本文抜粋:
┄┄┄┄┄┄

今後このブログに、
”歯内療法の基礎臨床”
の項目を加えることにしました。
そこでは、
歯内療法を行う上で重要な治療の基礎を語ります。
なぜ
ラバーダムが必要か?
根管形成と根管充填どちらが大事か?
ルールを守って治療してもなぜ治癒しない場合があるのか?
Intentional Replantationを行なって何ヶ月後から被せることができるのか?
など、歯内療法のルールを語っていきます。
本日はその第1回目です。
まずは、ラバーダムに関して語っていきます。
ラバーダム防湿と言えば、USC時代の私の同級生がクランプが映っていないPAをFacultyに発見され、
”お前はなんで治療にラバーダムを使用していないんだ!”
と詰問されていたのを思い出す。
アメリカではMustな処置であるラバーダム防湿であるが、では全ての臨床家がそれをするのか?と言えばそうではない。
事実、学生の多くは、
”いかにラバーダムをせずに根管治療を行うか?”
に熱心であった。
私が詰問しても無視する学生が多々いたが、そんな時はDr.Levyを呼んで叱ってもらっていた。
すると不思議なことにRubber damを装着するのである。
学生の目はResidentよりもFacultyに向けられている証左だ。
それはさておき、なぜラバーダムを使用しなければならないのだろうか?
AAEのPosition statementを見てみよう。
FreeでPDFをダウンロードできる。
https://www.aae.org/specialty/wp-content/uploads/sites/2/2017/06/dentaldamstatement.pdf
このStatementを作成するのに文献が11個引用されている。
アメリカの歯科臨床は全てこうだ。
適当な個人の意見は反映されない。
昔、藤本研修会に行っているときに藤本順平先生がこうぼやいていた。
”君たちは歯科の本といえばグラビア週刊誌のようなものばかり目を通している。ちゃんとJADAとかのような、英語の文献を読みなさい!”
日本の歯科雑誌はグラビア週刊誌、という辛口の意見がどれくらいの歯科医師に響いたか?わからないが、少なくとも私は現状で日本の歯科雑誌には一切目を通していない。
過去には伝手で寄稿していたこともあったが、もはやそのつてもない。
しかも脳出血をやってからは、毎日生きることに必死で、日本で自分の地位を作るような歯科雑誌に興味はもはやない。
ここから先は危険でとてもブログでは語れないが、セミナー時に機会があればお話ししよう。
ということで上記のPosition Statementには何が書いてあるだろうか?
以下が全文である。(その中で重要な部分を和訳してみる。)
The American Association of Endodontists is dedicated to excellence in
the art and science of endodontics and to the highest standards of patient care.
The accumulated clinical knowledge and judgment of the practitioner supported by evidence-based scientific research is the basis for endodontic treatment.

┄┄┄┄┄┄

以下に答えよ:
[A] 歯内療法のブログ記事によると、AAEのPosition statementの作成にはいくつの文献が引用されていますか。
[B] 歯内療法のブログ記事で、「歯内療法の基礎臨床」で語る内容の例として挙げられている問いをすべて書き出してください。
[C] 歯内療法のブログ記事を、最後の文の後から書き継いでください。
これらのアイテムは、本文とは別の出典から取られたものです。

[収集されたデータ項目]
┄┄┄┄┄┄

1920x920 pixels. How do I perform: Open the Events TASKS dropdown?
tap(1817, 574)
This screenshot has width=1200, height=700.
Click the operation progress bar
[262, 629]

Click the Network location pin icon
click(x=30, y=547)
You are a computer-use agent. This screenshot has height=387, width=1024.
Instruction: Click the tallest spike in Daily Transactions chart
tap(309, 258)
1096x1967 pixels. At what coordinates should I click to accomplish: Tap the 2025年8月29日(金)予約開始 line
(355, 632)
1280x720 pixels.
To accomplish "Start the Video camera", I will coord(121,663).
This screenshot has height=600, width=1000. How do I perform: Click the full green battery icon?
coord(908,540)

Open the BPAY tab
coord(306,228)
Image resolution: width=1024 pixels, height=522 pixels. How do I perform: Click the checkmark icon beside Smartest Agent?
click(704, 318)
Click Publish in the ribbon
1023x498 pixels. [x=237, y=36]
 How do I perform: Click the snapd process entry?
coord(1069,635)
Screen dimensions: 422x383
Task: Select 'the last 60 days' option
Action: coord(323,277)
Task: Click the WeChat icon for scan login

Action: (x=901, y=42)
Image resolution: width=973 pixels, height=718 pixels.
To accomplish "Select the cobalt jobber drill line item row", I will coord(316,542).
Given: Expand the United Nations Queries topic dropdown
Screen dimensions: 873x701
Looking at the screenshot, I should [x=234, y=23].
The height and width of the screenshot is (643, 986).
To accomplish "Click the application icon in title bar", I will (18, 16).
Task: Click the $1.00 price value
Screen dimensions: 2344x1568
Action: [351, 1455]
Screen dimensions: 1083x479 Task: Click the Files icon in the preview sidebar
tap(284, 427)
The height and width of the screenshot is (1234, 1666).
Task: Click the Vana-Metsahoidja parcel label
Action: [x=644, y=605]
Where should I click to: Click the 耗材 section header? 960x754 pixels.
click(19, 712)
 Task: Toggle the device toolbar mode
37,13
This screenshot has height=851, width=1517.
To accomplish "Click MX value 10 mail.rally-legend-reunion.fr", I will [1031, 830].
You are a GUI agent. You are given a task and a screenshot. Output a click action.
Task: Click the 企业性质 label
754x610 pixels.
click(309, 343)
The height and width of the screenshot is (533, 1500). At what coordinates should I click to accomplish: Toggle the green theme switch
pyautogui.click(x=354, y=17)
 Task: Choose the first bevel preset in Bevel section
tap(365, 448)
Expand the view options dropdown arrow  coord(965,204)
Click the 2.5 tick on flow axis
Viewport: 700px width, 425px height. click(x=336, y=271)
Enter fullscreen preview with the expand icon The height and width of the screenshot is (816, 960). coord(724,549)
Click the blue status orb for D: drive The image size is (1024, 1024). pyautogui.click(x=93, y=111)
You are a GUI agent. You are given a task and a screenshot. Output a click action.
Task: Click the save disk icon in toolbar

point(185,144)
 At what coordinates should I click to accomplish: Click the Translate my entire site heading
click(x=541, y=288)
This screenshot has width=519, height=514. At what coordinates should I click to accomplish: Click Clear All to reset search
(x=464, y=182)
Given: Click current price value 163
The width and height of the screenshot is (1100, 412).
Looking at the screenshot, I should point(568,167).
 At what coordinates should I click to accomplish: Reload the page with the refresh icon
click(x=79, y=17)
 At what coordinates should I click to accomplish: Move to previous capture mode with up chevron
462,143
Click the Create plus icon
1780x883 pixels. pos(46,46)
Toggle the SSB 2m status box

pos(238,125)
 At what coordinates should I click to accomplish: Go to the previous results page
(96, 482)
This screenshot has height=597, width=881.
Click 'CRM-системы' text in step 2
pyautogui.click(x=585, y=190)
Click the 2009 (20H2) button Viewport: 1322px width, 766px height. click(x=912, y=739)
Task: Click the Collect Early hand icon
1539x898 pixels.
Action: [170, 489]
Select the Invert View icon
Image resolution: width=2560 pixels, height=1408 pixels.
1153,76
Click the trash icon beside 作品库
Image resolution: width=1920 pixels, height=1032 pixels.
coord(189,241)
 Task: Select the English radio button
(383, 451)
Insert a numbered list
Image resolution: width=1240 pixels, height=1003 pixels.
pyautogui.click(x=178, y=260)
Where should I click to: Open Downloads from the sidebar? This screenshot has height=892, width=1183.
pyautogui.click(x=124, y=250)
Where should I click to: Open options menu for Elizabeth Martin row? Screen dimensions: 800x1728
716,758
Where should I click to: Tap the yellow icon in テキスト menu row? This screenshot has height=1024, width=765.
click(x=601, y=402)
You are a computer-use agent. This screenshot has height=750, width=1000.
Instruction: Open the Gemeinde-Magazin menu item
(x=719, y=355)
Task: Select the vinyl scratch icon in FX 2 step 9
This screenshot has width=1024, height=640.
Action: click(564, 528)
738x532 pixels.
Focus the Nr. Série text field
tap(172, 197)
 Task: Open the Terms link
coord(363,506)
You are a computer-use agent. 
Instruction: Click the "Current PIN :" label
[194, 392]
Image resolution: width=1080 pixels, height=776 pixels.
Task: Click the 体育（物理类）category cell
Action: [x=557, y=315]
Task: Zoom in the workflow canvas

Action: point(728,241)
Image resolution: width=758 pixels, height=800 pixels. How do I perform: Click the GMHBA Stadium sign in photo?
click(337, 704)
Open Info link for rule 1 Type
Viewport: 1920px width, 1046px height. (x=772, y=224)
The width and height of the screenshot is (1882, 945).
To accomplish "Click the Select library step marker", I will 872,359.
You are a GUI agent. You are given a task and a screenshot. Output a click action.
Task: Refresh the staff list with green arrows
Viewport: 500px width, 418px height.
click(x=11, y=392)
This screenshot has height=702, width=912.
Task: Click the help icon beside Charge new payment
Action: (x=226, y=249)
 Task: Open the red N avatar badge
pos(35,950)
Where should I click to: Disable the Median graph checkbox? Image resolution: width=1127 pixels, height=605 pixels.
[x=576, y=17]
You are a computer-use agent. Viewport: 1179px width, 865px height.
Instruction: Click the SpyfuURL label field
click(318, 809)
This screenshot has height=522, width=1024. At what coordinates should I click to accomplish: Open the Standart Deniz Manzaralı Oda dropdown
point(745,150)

┄┄┄┄┄┄

解答一覧:
[A] 11個の文献が引用されています。

[B]
- なぜラバーダムが必要か?
- 根管形成と根管充填どちらが大事か?
- ルールを守って治療してもなぜ治癒しない場合があるのか?
- Intentional Replantationを行なって何ヶ月後から被せることができるのか?

[C]
Tooth isolation using the dental dam is the standard of care;
it is integral and essential for any nonsurgical endodontic treatment.
ラバーダム防湿は歯科治療の基準で必須で不可欠なものである。
A dental dam is a latex or nonlatex sheet with a hole punched in the material to allow placement around the tooth during the endodontic procedure.
One of the primary objectives of endodontic treatment is disinfection of the root canal system.
Only dental dam isolation minimizes the risk of contamination of the root canal system by indigenous oral bacteria.
ラバーダム防湿だけが根管への細菌感染を防止する唯一の道具である。
The dental dam also offers other benefits, such as aiding in visualization by providing a clean operating field and preventing ingestion or aspiration of dental materials, irrigants and instruments.
これだけの文章を伝えるのに11本の文献を引用している。
1. Susini G, Pommel L, Camps J. Accidental ingestion and aspiration of root canal instruments and other dental foreign bodies in a French population. Int Endod J 2007; 40(8):585-9.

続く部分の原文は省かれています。